14.2k views Asked by At

I'm writing an app that needs to store lots of files up to approx 10 million.

They are presently named with a UUID and are going to be around 4MB each but always the same size. Reading and writing from/to these files will always be sequential.

2 main questions I am seeking answers for:

1) Which filesystem would be best for this. XFS or ext4? 2) Would it be necessary to store the files beneath subdirectories in order to reduce the numbers of files within a single directory?

For question 2, I note that people have attempted to discover the XFS limit for number of files you can store in a single directory and haven't found the limit which exceeds millions. They noted no performance problems. What about under ext4?
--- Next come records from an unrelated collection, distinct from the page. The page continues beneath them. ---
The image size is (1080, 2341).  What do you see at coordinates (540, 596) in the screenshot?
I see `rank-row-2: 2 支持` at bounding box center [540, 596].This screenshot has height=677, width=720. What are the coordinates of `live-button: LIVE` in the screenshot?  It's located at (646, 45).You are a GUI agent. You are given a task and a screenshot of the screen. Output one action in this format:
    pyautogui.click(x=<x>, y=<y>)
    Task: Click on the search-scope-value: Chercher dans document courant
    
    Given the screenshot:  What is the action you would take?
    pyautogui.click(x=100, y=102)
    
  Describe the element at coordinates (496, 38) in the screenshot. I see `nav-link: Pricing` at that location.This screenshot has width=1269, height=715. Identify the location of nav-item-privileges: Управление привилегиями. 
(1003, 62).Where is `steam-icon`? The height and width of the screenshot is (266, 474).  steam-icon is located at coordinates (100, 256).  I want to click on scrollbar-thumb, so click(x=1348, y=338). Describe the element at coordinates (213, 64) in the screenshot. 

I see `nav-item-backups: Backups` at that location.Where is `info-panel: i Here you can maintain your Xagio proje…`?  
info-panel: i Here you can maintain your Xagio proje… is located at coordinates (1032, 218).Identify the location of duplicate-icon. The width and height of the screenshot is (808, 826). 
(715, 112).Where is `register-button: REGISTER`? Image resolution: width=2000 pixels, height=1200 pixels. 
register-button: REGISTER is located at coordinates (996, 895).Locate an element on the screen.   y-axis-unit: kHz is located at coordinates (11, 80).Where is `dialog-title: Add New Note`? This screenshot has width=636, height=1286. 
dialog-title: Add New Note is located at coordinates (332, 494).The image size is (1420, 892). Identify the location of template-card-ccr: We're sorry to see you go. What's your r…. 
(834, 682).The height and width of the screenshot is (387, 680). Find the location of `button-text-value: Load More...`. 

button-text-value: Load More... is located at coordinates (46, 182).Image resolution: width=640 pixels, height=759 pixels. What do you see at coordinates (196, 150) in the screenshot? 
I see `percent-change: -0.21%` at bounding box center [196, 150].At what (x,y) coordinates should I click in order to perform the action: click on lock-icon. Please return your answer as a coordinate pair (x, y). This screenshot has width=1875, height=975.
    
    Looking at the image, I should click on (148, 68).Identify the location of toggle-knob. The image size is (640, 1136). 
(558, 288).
Googling around with people doing similar things, some people suggested storing the inode number as a link to the file instead of the filename for performance (this is in a database index. which I'm also using). However, I don't see a usable API for opening the file by inode number. That seemed to be more of a suggestion for improving performance under ext3 which I am not intending to use by the way.

What are the ext4 and XFS limits? What performance benefits are there from one over the other and could you see a reason to use ext4 over XFS in my case?

2

There are 2 answers

6
Zan Lynx On BEST ANSWER

You should definitely store the files in subdirectories.

EXT4 and XFS both use efficient lookup methods for file names, but if you ever need to run tools over the directories such as ls or find you will be very glad to have the files in manageable chunks of 1,000 - 10,000 files.

The inode number thing is to improve the sequential access performance of the EXT filesystems. The metadata is stored in inodes and if you access these inodes out of order then the metadata accesses are randomized. By reading your files in inode order you make the metadata access sequential too.

5
MarkR On

Modern filesystems will let you store 10 million files all in the same directory if you like. But tools (ls and its friends) will not work well.

I'd recommend putting a single level of directories, a fixed number, perhaps 1,000 directories, and putting the files in there (10,000 files is tolerable to the shell, and "ls").

I've seen systems which create many levels of directories, this is truly unnecessary and increases inode consumption and makes traversal slower.

10M files should not really be a problem either, unless you need to do bulk operations on them.

I expect you will need to prune old files, but something like "tmpwatch" will probably work just fine with 10M files.